France/Maghreb : Le début de la fin ?
Pourquoi cette information passée inaperçue est particulièrement inquiétante pour nous autres Africains du Nord ? Le mois dernier, le général Thierry Burkhard, chef d’Etat-major des armées, a levé l’embargo sur un document résumant sa « vision stratégique » de l’avenir des armées françaises.
Pour résumer, ce fascicule n’est ni plus ni moins qu’une déclaration de guerre en bonne et due forme. En effet, l’armée de l’Hexagone abandonne le triptyque « paix-crise-guerre » qu’elle remplace désormais par « compétition-contestation-affrontement ».
Autrement dit, l’armée française renonce à l’idée d’être d’abord une armée qui défend la paix. Bien sûr, les bruits de botte français résonnent face à la Russie et son interventionnisme en Ukraine, mais ils n’écartent pas d’éventuelles interventions pour peser sur les tensions militaires qui s’accroissent entre les différents pays africains et surtout sur cette détestation commune de la France en terre d’Afrique.
Et nous dans tout ça ? Il faut savoir que si le jeu trouble de la France au Maghreb a toujours été une réalité depuis les indépendances des trois pays que sont le Maroc, l’Algérie et la Tunisie, la diplomatie de l’Hexagone n’a jamais été marquée par une ligne claire vis-à-vis de ces pays. Tantôt un coup à Alger, tantôt un coup de froid avec Rabat, une pique aux Tunisiens, l’essentiel, c’est de maintenir les dirigeants de ces nations sous une pression constante.
Qui est responsable de l’invasion du Nord du Mali par les djihadistes venus de la Lybie conséquence du chaos créé par son intervention en Lybie en 2011 pour faire tomber le régime de Mouammar Kadhafi, si ce n’est la France ? Quel est le pays européen qui a osé faire un chantage odieux aux visas Schengen si ce n’est la France ?

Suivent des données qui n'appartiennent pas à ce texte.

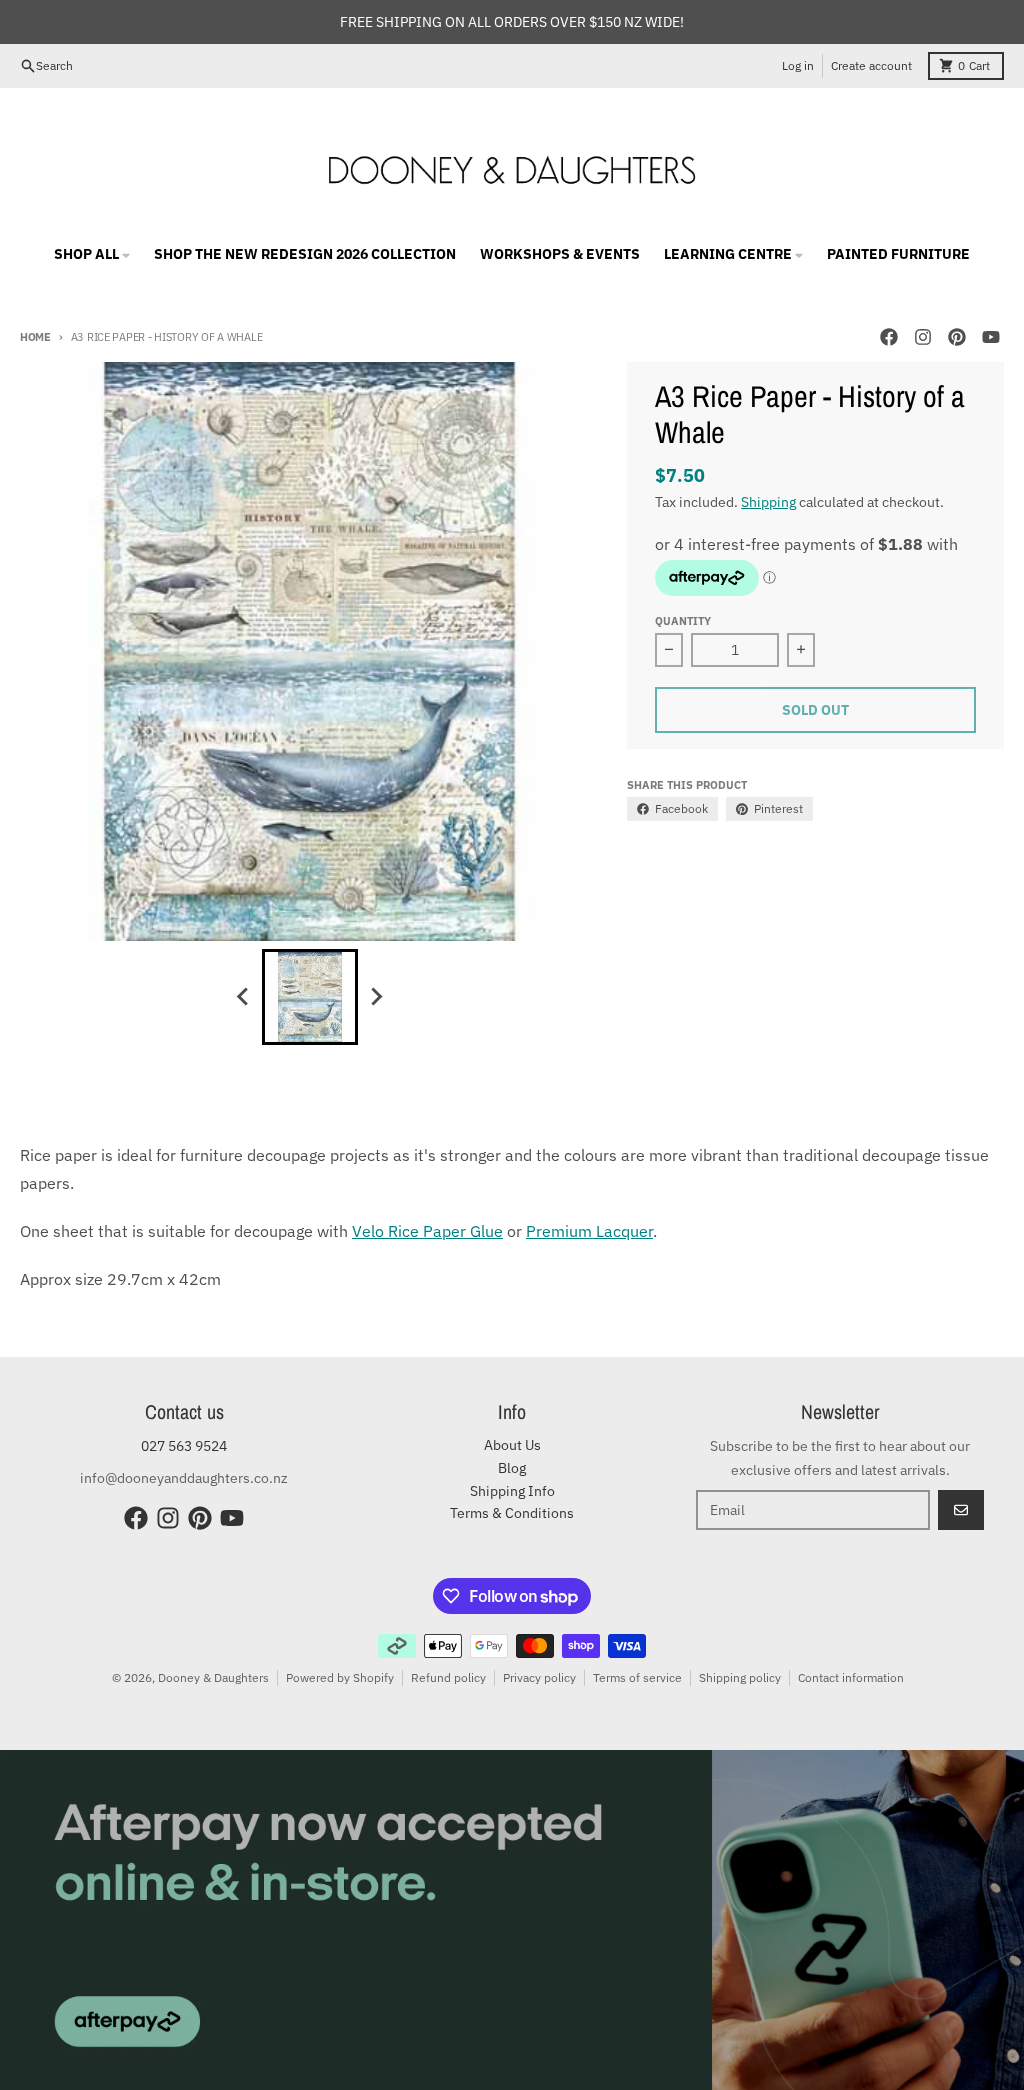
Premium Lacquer (589, 1231)
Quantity (683, 621)
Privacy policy (539, 1677)
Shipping (768, 502)
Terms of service (637, 1677)
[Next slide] (376, 997)
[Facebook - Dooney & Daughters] (889, 337)
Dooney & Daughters (213, 1677)
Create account (871, 65)
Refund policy (448, 1677)
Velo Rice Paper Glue (427, 1231)
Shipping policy (740, 1677)
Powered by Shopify (340, 1677)
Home (35, 337)
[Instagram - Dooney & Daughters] (923, 337)
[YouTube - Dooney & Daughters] (991, 337)
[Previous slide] (244, 997)
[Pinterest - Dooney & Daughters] (957, 337)
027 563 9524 (184, 1446)
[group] (310, 997)
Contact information (851, 1677)
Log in (798, 65)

Plus de soixante ans après les indépendances, ces pays subissent des coups bas et une pression underground non seulement pour les empêcher de faire décoller leur économie mais aussi d’aller regarder si l’herbe est plus verte ailleurs.
Au lieu d’une mise à plat des accords économiques datant des années d’indépendance signés entre la France et ses anciennes colonies du Maghreb, la barbouzerie française a mis en place des mécanismes de rétorsion qui vont de l’interpellation directe des dirigeants aux campagnes de diffamations qui visent de temps à autre tel ou tel chef d’Etat, quand ce n’est pas son entourage direct.
On parle beaucoup de la France-Afrique mais jamais de la France-Maghreb. Avec Emmanuel Macron, le style a changé, mais apparemment en pire. Toujours en « campagne de communication », le Président français, distribue un jour les bons points aux chefs d’Etat maghrébins et le lendemain des critiques qui frisent l’insulte tant elles semblent disproportionnées, comme quand il a dénié à l’Algérie le statut de nation rappelant que ce pays est une simple création française !
Au moment où semble se profiler une refonte profonde des relations entre la France et le Maghreb, la peur de voir ce pays – accusé de soutenir des dictateurs africains et les coups d’État à répétition – remettre à jour ses velléités d’interventionnisme à l’ordre du jour est grande, à mesure que l’Afrique du Nord regarde ailleurs et noue des partenariats avec des nations étrangères au pré carré européen.
En effet, comme nous l’avons indiqué plus haut, la mainmise de la France sur certains pays africains, dénoncée par les sociétés civiles africaines cristallisant ainsi l’essentiel des critiques portées vers l’Hexagone, devrait forcer ce pays à jouer des divergences entre les chefs d’Etat maghrébins en vue de redorer son blason en Afrique du Nord.
La « méthode Macron », qui a fait de l’agacement régulier des officiels des pays africains (et des citoyens aussi, le tour de vis sur les visas frappe avant tout le petit peuple) un jeu, débouche souvent sur des « clashs diplomatiques », souvent considérés par les matamores de l’Élysée comme des victoires d’opinion, acte désormais du recul de la France observé d’une manière générale sur le continent africain et de manière particulière sur le Maghreb.
C’est ce qu’on appelle jouer avec le feu, sachant que dans un pays comme l’Algérie, les manettes du gouvernement et la gâchette sont entre les mains des généraux alors que la Libye est sur un baril de poudre.
Le Maroc tire son épingle du jeu et suit tranquillement son petit bonhomme de chemin, ce qui ne manque pas d’irriter les petits chefs qui s’activent de l’autre côté de la Méditerranée. C’est ce qui explique la profusion des fleurons de la presse française qui ont titré pour la plupart dans la même semaine « Algérie-Maroc : la guerre (la vraie) est possible ».